Passive fire protection expert edit
My edits are supported by building code and test experience in Germany, the UK, Canada, Hong Kong and the US. The reference to DuraSteel is available from Cape DuraSteel in the UK.--Achim 01:23, 26 April 2006 (UTC)
The network firewall description should be here!
Surely most people typing in, or searching for, firewall generally want the computer hardware/software description of a firewall. It seems much more prudent to me to put this *much* more popular description as the main firewall page and link to this building description as an alt page. Anyone agree?
- It's now disambiguated so that it's all even. --Joy [shallot] 17:30, 12 Jun 2005 (UTC)
The name Firewall may have come from the need to hide signal fires as mentioned in these two articles.
Medieval Fibre Optics, BBCh2G2 Medieval Fibre Optics
For instance to send the message 'Help, the invading army is about to land on our shores' would take several tons of well stacked wood and manual rather than electronic ignition.
The “cavalry” would decode 'The enemy has landed, please come as soon as possible..

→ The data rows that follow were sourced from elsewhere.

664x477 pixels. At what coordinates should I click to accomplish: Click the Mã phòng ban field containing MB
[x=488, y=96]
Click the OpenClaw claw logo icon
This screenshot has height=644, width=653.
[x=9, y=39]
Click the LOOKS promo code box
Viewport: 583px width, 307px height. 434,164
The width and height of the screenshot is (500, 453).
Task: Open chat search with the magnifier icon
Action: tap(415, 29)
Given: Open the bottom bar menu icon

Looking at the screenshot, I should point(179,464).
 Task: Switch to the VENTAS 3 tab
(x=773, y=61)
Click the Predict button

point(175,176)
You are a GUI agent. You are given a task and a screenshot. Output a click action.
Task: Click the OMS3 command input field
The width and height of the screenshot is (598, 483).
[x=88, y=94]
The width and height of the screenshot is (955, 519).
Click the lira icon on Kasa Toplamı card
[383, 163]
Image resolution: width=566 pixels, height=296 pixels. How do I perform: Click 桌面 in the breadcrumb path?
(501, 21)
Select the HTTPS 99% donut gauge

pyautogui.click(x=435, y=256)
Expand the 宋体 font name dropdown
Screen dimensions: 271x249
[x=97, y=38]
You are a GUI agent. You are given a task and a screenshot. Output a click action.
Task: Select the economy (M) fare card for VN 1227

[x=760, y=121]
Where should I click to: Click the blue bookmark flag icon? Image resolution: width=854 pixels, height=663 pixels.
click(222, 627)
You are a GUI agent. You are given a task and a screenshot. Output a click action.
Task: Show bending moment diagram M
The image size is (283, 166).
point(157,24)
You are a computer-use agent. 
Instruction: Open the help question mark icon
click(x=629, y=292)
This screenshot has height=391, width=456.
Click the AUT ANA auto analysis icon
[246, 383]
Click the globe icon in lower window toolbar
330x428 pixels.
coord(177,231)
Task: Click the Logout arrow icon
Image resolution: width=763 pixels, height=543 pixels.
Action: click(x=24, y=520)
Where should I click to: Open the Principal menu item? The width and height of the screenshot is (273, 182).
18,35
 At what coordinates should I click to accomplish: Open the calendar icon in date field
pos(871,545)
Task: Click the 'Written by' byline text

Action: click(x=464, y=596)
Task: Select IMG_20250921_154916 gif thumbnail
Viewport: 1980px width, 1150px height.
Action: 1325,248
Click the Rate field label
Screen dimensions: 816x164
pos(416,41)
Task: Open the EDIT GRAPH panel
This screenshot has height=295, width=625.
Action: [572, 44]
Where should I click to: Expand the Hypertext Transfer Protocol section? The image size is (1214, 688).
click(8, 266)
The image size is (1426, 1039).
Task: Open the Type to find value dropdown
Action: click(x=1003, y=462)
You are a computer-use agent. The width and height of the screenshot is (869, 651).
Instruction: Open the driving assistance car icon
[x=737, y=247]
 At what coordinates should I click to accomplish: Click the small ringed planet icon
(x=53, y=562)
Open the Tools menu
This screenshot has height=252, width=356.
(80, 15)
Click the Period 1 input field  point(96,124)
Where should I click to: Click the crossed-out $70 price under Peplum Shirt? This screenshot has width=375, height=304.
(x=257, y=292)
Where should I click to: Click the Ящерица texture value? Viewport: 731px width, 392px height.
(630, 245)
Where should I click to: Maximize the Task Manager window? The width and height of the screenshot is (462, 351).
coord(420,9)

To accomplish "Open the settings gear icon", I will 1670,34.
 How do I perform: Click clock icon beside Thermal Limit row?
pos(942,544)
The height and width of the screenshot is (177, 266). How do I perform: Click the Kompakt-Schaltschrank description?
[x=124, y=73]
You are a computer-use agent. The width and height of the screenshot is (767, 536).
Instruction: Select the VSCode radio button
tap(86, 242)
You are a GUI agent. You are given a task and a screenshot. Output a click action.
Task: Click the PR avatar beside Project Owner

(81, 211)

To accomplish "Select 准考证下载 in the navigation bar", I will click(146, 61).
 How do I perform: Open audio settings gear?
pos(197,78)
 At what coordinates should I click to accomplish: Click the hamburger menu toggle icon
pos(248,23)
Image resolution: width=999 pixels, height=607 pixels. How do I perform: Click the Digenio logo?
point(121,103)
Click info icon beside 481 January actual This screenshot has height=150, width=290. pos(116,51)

The invaders would decode the signal as:- 'I think they have seen us.' - Which just goes to prove that network security issues have been around for a very long time and soon led to the development of the first very tall 'Firewall' to protect sensitive data
David Lyle in The Book of Masonry Stoves writes: "The Chinese long ago learned to divide thier cities into districts separated by very wide avenues. These acted as firebreaks to prevent flames from spreading from district to district, and perhaps engulfing the entire city. In Rome Emperor Augustu built a one hundred and fifteen foot fire wall to protect his forum from fires that often swept a nearby tenement district." p48 in my copy.
Also "The northern border of the forum was bounded by a peperino firewall that acted as a buffer between the Subura and the Roman Forum itself." in this pdf
"high fire challenge occupancies"
It would be nice if "high fire challenge occupancies" which require high challenge firewalss could be explained or defined. Are they buildings likely to burn particularly long and hot? or ones particulalry likely to catch fire? or both? DES (talk) 13:08, 12 February 2010 (UTC)
The closest North American reference to this is probably NFPA 221, which can be seen here:
- NFPA 221: Standard for High Challenge Fire Walls, Fire Walls, and Fire Barrier Walls
- You will need to buy a copy. Apart from that, the categorisation of buildings is a function of the local building code. The architect decides and categorises the occupancy and submits that to the municipality for approval by requesting a building permit.